A command injection vulnerability, identified as CVE-2026-7316, has been discovered in eiliyaabedini aider-mcp up to commit 667b914301aada695aab0e46d1fb3a7d5e32c8af. The vulnerability resides within an unspecified function of the aider_mcp.py file, specifically related to the code_with_ai component. An attacker can exploit this flaw by manipulating the working_dir/editable_files argument, leading to arbitrary command execution on the affected system. The exploit has been publicly disclosed, increasing the risk of exploitation. The aider-mcp project employs a rolling release model, which complicates identifying specific affected versions.

Attack Chain

1. A remote attacker identifies an instance of aider-mcp running with accessible aider_mcp.py code.
2. The attacker crafts a malicious payload containing OS commands, targeting the working_dir/editable_files argument of the vulnerable function within aider_mcp.py.
3. The attacker sends the crafted payload to the aider-mcp instance through a network request, potentially via HTTP or another supported protocol.
4. The vulnerable function in aider_mcp.py processes the attacker-supplied working_dir/editable_files argument without proper sanitization or validation.
5. The injected OS commands within the working_dir/editable_files argument are executed by the aider-mcp instance.
6. The attacker gains arbitrary command execution on the server, allowing them to perform actions such as reading sensitive files, modifying system configurations, or installing malware.
7. The attacker may establish persistence by creating a new user account or modifying startup scripts.
8. The attacker further compromises the system or pivots to other systems in the network.

Impact

Successful exploitation of this vulnerability allows a remote attacker to execute arbitrary commands on the affected system. This could lead to complete system compromise, data theft, or denial of service.
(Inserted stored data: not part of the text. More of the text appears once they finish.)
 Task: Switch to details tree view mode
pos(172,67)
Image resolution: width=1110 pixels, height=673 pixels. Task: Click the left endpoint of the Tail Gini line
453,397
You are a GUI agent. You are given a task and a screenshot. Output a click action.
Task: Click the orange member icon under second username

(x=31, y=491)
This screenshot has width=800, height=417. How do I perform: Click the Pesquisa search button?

Given the public disclosure of the exploit, systems running vulnerable versions of aider-mcp are at significant risk.

Recommendation

• Monitor process creation events for commands being executed with a parent process associated with aider-mcp to detect potential command injection attempts using the AiderMCPCommandInjection Sigma rule.
• Inspect web server logs for suspicious requests containing unusual characters or command sequences in the working_dir or editable_files parameters that may indicate command injection attempts.
• While specific version information is unavailable, attempt to identify and patch any instances of aider-mcp using indicators of compromise or behavioral detections until a patched version is released.